"If they can provide scientific data that can prepare us for events in the future, then that's extremely important," said Tom Jordan of the Southern California Earthquake Center at the University of Southern California.
The epicenter of the movement is in California, the most quake-prone state in the continental United States. Each year, some 10,000 temblors rattle Southern California alone, though most are too small to be felt.
The Quake-Catcher Network was launched earlier this year to tap into the computing power of some 300 participants worldwide, including 50 volunteers in California.
The network relies on a sensor called an accelerometer that is built into many newer laptops to detect sudden motion. If the computer is dropped, for instance, the sensor can alert the hard drive, shielding it from potential damage and preventing data from being lost.
Volunteers download software that links their computers to others in the network and sends information about shaking to scientists through the Internet.

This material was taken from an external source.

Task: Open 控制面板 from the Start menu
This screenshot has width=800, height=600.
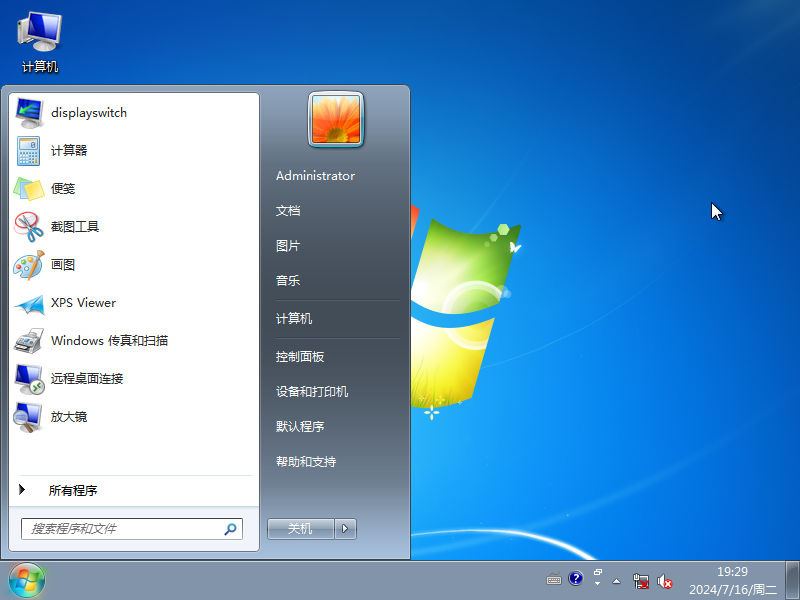Action: [303, 356]
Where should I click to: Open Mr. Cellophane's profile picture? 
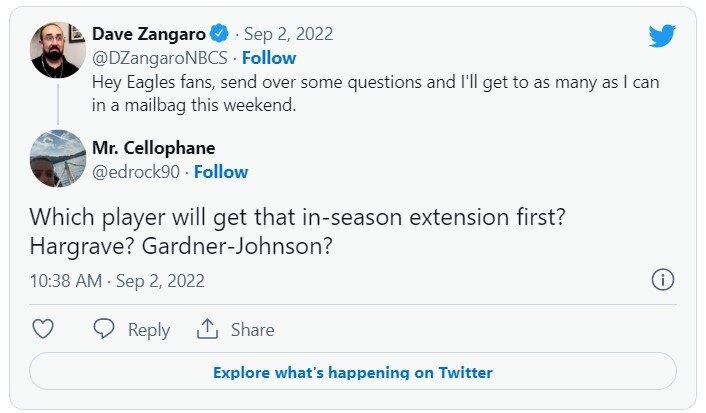coord(58,158)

Since any movement - passing trucks, neighbors moving furniture or a pet jumping on the desk
- can trigger a laptop's internal sensor, scientists scan incoming data only when the U.S. Geological Survey determines that an actual quake has occurred, based on readings from its field stations.\
"If there's a bunch of laptops that trigger in one location, there's probably an earthquake," said seismologist Elizabeth Cochran of the University of California, Riverside, who is a leader of the project.
In the past, people could only report ground shaking in their neighborhood by logging onto the USGS Web site and filling out a questionnaire.
The computer network, run by Stanford University and UC Riverside, supplements data from about 800 permanent monitoring stations in California that beam readings to the USGS, the chief federal agency in charge of monitoring for quakes.
Emergency personnel use the data to locate potentially hard-hit areas. The more sensors that can record shaking, the more accurate the picture about possible damage.
The volunteer system is similar to the one already used by the Search for Extraterrestrial Intelligence project at the University of California, Berkeley. Started in 1999, the SETI system harnesses shared PC power to analyze radio-telescope data for sounds of alien intelligence. It now boasts more than 1 million volunteers.
The Quake-Catcher system was put to the test in July during a magnitude-5.4 quake that was centered in the hills east of Los Angeles. The temblor rattled a large swath of Southern California, but caused little damage. Fewer than a half-dozen laptops with the software sensed the quake, and only three sent back clean signals seven seconds after the fault ruptured.
While scientists were pleased that some laptops detected motion, they acknowledged the system needed work.